Le président de Ford, Jinm Farley, affirme que la Chine peut mettre à mal l’industrie automobile américaine

Jim Farley, PDG de Ford Motor Company, n’y va pas par quatre chemins : les constructeurs chinois représentent aujourd’hui la plus grande menace pour l’industrie automobile américaine, bien plus encore que ne l’ont été les Japonais il y a 40 ans.
Dans une entrevue accordée à Business Insider, Farley a affirmé que les marques chinoises ont désormais une avance technologique considérable dans le domaine des véhicules électriques (VÉ) et qu’elles disposent de la capacité de production nécessaire pour inonder le marché nord-américain.

Une puissance industrielle impossible à ignorer

Au début des années 1980, le Japon produisait plus de 11 millions de véhicules par an, ce qui avait poussé l’administration Reagan à imposer des limites d’importation volontaires. Mais aujourd’hui, la situation est bien plus critique, selon Farley. La Chine possède une capacité de production et une avance technologique sans précédent, soutenue par des géants comme BYD, Geely, Xiaomi et Huawei. Même si les véhicules électriques chinois sont bannis du marché américain en raison de tarifs douaniers élevés et de restrictions sur les composants électroniques, le patron de Ford estime que ce bouclier commercial ne pourra pas durer éternellement.

La supériorité technologique des constructeurs chinois

Farley admet sans détour avoir testé une Xiaomi SU7 au quotidien — non pas comme un coup de pub, mais par réelle admiration pour la qualité de son interface et son intégration technologique.
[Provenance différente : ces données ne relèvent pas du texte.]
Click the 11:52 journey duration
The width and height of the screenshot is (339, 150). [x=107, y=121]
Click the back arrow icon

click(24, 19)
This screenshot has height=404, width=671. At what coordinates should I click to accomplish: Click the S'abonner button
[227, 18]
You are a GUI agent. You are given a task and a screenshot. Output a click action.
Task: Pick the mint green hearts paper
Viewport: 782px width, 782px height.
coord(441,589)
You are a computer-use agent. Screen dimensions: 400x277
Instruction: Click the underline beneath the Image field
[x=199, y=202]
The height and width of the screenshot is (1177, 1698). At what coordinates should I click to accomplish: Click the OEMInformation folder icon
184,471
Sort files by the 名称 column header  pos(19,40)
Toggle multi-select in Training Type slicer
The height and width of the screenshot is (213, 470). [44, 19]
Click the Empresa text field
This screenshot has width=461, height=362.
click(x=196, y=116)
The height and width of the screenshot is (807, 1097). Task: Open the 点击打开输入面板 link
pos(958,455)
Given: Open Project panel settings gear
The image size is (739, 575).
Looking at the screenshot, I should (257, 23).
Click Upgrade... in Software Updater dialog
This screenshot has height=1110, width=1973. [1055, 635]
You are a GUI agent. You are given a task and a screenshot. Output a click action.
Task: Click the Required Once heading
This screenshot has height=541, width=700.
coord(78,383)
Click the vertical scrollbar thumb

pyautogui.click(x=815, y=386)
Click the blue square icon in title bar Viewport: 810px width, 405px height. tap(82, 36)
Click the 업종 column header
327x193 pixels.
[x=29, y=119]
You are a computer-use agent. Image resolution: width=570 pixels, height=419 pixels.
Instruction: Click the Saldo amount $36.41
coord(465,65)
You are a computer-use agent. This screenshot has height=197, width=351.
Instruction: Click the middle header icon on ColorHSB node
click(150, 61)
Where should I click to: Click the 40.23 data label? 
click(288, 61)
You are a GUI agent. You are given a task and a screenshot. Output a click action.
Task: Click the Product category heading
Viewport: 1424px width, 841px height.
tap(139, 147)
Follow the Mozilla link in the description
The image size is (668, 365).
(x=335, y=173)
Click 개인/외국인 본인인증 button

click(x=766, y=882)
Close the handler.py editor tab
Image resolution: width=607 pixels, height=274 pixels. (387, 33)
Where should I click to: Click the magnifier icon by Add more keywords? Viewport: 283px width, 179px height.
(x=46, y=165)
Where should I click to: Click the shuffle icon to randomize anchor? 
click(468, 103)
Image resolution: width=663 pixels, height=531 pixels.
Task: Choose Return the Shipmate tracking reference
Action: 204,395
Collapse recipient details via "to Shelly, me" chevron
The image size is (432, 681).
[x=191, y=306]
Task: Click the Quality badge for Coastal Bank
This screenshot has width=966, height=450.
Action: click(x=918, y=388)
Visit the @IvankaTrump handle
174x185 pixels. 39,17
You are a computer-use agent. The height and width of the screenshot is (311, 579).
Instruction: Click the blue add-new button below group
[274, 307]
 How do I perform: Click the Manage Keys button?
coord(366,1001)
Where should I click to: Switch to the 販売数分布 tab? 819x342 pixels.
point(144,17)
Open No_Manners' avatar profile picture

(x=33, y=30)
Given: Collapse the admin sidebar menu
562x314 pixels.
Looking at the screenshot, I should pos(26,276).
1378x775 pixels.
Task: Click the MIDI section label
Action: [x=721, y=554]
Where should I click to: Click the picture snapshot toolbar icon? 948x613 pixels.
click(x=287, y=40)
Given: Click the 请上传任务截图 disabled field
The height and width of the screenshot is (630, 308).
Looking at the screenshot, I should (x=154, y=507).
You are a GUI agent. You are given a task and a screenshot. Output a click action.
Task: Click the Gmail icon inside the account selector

Le marché américain reste protégé… pour l’instant

Grâce aux tarifs douaniers imposés durant l’ère Trump et à l’interdiction de certaines technologies chinoises, les constructeurs américains bénéficient encore d’une certaine protection. Cependant, Farley prévient que le protectionnisme ne suffira pas à long terme. Les marques chinoises exportent déjà massivement en Europe, en Amérique latine et en Afrique, construisant une avance commerciale et technologique difficile à rattraper.

Les véhicules électriques : une croissance inévitable

Aux États-Unis, la demande pour les VÉ a ralenti à cause du retrait du crédit d’impôt fédéral de 7 500 $, mais Ford prévoit un rebond à court terme. Farley estime que les VÉ représenteront bientôt 5 % du marché américain, un chiffre appelé à grimper à mesure que les modèles plus abordables feront leur entrée et que les consommateurs réaliseront la maturité de la technologie.

Conclusion

Le message du PDG de Ford est clair : l’industrie automobile nord-américaine doit se réveiller. La Chine n’est plus un simple concurrent émergent, mais un géant industriel capable de renverser l’équilibre mondial. Pour survivre, Ford et les autres marques américaines devront accélérer leur virage technologique, réduire leurs coûts de production et miser sur l’innovation logicielle autant que sur la mécanique.